In her previous life as an award-winning cinematographer, Ellen Kuras captured some truly indelible imagery. (Close your eyes and you can probably conjure a shot, or perhaps the quality of the light, in Eternal Sunshine of the Spotless Mind.) But as a first-time narrative feature director, she and her cast seem cowed by the seriousness of the subject matter. The film is oppressively heavy, as if to say a spark of life would somehow be insensitive to the horrors of war. Winslet plays Miller with a permanent frown, even in the film’s beginning idyll in the South of France pre-war, where she meets her eventual husband. (That role falls to Skarsgård, sporting a wobbly British accent and irrefutable proof that he’s only interesting when he’s playing weirdos and psychopaths.) Winslet has been attached to the project since 2015 and by all accounts kept the production in play all these years – the passion is obviously there. But the characterization feels built entirely on negation, of pushing back against every force, even the ones who are on her side. While that may have been true to Miller’s nature, the gritted-teeth one-noteness of it is exhausting.

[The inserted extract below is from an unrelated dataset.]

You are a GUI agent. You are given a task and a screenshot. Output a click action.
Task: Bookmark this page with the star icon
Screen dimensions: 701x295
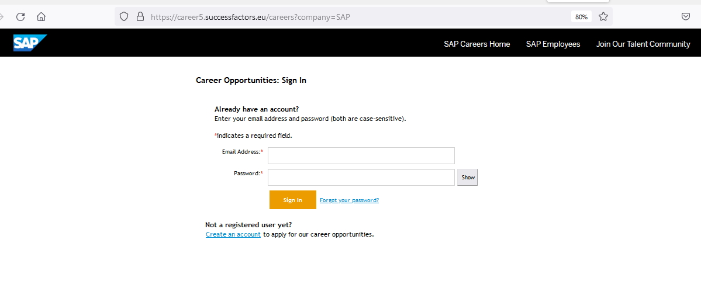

The third act supplies some answers for why Miller might adopt a me-against-the-world posture, a trauma hinted at but withheld until the final minutes. It, and another mildly “gotcha” development, are not so much revealed as deployed, for what the filmmakers must have strategized would land with maximum emotional impact. For me, the effect was the opposite – merely evidence that they’d rather manipulate the audience in the last 10 minutes than spend the previous two hours trying to better illuminate the inner life of an extraordinary and complex woman.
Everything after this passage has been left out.